Repeat the rows without any change, beginning at the line that contains "Image resolution: width=1507" and stopping after the line that contains "pos(348,215)".

◆ INPUT:
·····

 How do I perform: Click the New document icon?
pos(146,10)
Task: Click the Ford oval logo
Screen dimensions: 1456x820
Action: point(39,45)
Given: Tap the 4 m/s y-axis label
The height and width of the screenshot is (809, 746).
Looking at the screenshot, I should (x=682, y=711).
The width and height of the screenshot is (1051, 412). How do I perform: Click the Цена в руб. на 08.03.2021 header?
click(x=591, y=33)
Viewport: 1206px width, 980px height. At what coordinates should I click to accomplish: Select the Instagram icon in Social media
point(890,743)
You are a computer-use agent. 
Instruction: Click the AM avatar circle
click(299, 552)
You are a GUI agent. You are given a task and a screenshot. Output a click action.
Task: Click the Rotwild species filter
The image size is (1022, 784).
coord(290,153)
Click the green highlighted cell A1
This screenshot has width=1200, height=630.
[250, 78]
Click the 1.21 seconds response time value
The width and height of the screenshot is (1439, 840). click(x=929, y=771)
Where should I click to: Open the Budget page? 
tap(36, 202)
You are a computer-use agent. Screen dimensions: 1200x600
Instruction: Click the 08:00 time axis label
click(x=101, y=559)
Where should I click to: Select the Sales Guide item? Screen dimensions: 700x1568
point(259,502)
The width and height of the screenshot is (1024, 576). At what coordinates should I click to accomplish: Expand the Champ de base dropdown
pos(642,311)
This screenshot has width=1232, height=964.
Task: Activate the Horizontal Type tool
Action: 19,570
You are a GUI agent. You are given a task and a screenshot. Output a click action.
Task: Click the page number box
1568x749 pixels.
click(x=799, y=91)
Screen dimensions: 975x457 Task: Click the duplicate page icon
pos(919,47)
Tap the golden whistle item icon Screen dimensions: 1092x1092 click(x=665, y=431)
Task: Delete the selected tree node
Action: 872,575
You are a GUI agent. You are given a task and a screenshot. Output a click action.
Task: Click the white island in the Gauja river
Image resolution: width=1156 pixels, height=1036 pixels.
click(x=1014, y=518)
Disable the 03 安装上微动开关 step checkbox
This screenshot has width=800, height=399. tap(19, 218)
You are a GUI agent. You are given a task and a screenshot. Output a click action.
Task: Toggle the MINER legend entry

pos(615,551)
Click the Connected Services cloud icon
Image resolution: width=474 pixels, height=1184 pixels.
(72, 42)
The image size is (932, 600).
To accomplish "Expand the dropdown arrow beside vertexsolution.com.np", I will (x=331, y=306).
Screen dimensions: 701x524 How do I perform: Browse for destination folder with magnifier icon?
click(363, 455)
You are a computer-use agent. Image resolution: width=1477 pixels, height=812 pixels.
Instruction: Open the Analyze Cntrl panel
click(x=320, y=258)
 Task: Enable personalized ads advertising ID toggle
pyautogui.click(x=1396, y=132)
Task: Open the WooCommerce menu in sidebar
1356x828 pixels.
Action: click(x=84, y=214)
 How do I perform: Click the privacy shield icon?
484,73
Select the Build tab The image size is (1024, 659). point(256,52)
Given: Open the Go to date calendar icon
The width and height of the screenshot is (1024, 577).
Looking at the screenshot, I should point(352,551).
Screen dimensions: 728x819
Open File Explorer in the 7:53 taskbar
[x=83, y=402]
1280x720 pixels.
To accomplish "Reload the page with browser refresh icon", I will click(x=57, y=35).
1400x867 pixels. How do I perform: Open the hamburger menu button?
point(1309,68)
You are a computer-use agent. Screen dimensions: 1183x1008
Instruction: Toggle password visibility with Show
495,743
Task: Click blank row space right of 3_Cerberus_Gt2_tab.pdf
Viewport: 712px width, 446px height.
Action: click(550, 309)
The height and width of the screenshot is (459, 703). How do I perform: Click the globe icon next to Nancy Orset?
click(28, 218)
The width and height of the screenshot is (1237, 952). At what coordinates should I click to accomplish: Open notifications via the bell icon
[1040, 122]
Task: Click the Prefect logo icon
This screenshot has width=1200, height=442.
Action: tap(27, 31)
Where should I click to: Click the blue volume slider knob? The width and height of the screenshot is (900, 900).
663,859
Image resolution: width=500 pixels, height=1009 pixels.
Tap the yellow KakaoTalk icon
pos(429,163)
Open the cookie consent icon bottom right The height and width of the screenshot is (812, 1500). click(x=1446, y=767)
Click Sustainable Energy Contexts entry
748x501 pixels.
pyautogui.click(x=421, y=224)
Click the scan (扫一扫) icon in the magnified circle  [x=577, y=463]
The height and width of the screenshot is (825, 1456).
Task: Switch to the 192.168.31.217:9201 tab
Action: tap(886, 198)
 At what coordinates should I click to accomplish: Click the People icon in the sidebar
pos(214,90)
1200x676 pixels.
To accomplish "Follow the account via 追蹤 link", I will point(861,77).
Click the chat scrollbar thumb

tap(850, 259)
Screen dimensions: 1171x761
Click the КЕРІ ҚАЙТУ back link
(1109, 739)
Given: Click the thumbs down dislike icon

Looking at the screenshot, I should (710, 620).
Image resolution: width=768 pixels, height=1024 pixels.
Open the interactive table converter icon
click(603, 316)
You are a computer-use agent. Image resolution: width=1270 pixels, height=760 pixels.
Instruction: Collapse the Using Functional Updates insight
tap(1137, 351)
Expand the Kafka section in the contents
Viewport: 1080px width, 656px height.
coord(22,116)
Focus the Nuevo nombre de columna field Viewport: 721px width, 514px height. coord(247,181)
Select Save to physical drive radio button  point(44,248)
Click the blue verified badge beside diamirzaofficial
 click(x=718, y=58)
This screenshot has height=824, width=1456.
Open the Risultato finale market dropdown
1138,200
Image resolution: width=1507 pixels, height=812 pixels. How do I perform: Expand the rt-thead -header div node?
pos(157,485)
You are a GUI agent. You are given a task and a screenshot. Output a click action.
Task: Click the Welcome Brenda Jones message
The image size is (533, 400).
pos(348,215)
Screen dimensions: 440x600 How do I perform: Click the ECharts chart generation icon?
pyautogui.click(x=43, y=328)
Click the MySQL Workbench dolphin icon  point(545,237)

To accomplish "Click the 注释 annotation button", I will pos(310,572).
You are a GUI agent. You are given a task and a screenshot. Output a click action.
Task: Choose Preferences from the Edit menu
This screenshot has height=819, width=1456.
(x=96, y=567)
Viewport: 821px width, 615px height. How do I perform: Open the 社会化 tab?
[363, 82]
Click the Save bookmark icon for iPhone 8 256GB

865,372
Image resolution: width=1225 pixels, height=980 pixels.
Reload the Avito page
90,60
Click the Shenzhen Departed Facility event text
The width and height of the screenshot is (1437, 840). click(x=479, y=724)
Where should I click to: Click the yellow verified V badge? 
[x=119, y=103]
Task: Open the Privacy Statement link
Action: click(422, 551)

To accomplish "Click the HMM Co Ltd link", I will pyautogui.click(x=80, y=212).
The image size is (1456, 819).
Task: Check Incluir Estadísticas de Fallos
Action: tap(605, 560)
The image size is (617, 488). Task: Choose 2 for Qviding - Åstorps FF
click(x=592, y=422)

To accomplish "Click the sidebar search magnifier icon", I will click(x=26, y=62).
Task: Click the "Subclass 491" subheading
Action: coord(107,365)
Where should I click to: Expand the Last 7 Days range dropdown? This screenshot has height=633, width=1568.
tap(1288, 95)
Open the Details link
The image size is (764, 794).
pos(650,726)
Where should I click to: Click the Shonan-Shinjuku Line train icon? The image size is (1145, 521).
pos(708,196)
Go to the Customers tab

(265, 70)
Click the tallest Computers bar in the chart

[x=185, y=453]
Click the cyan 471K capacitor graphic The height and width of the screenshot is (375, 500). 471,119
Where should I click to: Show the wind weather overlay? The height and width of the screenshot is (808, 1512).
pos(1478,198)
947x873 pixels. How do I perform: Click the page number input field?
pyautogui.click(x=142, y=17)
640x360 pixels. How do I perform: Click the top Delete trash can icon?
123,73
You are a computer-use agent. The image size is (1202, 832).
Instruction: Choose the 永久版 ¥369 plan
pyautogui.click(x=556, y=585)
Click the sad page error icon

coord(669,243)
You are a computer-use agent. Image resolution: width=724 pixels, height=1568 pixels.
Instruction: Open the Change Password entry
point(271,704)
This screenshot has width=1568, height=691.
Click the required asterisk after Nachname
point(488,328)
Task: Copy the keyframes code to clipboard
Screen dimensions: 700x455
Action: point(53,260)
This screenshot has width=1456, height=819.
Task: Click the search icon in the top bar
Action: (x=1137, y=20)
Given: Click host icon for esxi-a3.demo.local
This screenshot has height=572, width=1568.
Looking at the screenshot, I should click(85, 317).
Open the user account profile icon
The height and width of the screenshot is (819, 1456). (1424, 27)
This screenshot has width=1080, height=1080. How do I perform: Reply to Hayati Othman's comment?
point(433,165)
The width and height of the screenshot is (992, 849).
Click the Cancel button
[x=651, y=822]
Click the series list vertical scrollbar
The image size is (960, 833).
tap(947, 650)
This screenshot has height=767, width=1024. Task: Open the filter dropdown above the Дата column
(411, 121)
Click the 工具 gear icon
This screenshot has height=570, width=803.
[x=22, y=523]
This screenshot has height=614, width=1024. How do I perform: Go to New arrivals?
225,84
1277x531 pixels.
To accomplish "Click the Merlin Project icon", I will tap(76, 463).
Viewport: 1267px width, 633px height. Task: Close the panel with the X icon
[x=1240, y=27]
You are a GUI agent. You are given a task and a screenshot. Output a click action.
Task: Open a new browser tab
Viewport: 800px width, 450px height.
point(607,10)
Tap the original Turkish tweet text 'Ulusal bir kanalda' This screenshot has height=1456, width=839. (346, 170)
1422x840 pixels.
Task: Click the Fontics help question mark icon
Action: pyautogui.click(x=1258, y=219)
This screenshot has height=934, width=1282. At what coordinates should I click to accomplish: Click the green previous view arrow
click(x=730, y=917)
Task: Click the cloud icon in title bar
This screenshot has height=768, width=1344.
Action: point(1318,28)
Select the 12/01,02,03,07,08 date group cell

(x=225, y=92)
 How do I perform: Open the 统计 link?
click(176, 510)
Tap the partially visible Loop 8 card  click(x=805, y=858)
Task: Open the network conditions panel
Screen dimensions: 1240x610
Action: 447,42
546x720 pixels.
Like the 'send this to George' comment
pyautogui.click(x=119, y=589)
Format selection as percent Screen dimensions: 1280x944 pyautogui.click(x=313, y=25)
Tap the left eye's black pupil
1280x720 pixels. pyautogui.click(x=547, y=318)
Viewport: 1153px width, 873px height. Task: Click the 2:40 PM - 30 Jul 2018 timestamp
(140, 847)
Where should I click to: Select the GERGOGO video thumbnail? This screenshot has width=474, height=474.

·····

◆ TASK OUTPUT:
Image resolution: width=1507 pixels, height=812 pixels. How do I perform: Expand the rt-thead -header div node?
pos(157,485)
You are a GUI agent. You are given a task and a screenshot. Output a click action.
Task: Click the Welcome Brenda Jones message
The image size is (533, 400).
pos(348,215)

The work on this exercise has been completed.